* **Task instructions**:
Copy the records below word for word, from the line containing "Click the window" through the line containing "Action: pyautogui.click(x=109, y=19)", and include both of those lines.
— begin Stored data —
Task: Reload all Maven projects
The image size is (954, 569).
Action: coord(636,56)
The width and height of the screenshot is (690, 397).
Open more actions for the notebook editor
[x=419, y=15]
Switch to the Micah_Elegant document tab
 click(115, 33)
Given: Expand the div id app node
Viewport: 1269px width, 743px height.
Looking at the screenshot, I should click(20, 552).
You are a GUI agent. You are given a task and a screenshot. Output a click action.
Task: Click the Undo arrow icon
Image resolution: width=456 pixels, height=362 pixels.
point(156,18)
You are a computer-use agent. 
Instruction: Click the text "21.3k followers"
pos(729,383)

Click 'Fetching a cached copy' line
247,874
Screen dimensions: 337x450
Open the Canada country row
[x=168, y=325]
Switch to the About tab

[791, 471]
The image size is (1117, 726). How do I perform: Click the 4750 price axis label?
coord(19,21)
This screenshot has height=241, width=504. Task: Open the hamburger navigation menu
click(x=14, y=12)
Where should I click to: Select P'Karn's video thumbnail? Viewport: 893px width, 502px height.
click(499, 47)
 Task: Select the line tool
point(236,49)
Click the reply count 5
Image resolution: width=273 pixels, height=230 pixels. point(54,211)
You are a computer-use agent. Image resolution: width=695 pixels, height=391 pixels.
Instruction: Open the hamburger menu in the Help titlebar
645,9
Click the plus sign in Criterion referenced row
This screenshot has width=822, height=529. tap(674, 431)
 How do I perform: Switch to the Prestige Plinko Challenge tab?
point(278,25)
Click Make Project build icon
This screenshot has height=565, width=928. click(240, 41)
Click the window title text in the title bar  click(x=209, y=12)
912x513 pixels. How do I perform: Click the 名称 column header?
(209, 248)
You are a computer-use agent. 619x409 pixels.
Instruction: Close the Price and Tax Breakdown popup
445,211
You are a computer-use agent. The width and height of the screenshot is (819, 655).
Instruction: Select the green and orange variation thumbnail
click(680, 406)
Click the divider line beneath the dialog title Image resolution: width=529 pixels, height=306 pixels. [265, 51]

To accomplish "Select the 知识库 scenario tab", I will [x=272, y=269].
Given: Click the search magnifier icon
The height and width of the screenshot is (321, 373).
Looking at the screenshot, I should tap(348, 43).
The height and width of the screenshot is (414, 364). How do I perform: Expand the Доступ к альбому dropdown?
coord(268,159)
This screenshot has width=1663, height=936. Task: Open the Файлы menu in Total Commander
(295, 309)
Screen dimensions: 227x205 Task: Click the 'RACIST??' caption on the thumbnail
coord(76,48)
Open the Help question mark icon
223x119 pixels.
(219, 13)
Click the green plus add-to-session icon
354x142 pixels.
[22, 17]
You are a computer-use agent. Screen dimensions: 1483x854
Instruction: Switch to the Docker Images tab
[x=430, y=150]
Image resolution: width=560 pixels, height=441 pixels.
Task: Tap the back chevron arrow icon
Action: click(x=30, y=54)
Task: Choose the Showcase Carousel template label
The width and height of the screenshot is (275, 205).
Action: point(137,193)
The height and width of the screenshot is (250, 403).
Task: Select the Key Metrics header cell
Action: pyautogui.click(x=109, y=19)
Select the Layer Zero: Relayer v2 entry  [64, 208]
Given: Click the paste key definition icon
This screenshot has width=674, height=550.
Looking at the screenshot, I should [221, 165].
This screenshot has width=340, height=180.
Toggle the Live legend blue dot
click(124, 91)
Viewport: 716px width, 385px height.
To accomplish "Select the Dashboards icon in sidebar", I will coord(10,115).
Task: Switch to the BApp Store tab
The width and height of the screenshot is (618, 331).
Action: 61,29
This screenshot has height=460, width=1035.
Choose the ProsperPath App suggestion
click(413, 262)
— end Stored data —
* **Complete output**:
Click the window title text in the title bar  click(x=209, y=12)
912x513 pixels. How do I perform: Click the 名称 column header?
(209, 248)
You are a computer-use agent. 619x409 pixels.
Instruction: Close the Price and Tax Breakdown popup
445,211
You are a computer-use agent. The width and height of the screenshot is (819, 655).
Instruction: Select the green and orange variation thumbnail
click(680, 406)
Click the divider line beneath the dialog title Image resolution: width=529 pixels, height=306 pixels. [265, 51]

To accomplish "Select the 知识库 scenario tab", I will [x=272, y=269].
Given: Click the search magnifier icon
The height and width of the screenshot is (321, 373).
Looking at the screenshot, I should tap(348, 43).
The height and width of the screenshot is (414, 364). How do I perform: Expand the Доступ к альбому dropdown?
coord(268,159)
This screenshot has width=1663, height=936. Task: Open the Файлы menu in Total Commander
(295, 309)
Screen dimensions: 227x205 Task: Click the 'RACIST??' caption on the thumbnail
coord(76,48)
Open the Help question mark icon
223x119 pixels.
(219, 13)
Click the green plus add-to-session icon
354x142 pixels.
[22, 17]
You are a computer-use agent. Screen dimensions: 1483x854
Instruction: Switch to the Docker Images tab
[x=430, y=150]
Image resolution: width=560 pixels, height=441 pixels.
Task: Tap the back chevron arrow icon
Action: click(x=30, y=54)
Task: Choose the Showcase Carousel template label
The width and height of the screenshot is (275, 205).
Action: point(137,193)
The height and width of the screenshot is (250, 403).
Task: Select the Key Metrics header cell
Action: pyautogui.click(x=109, y=19)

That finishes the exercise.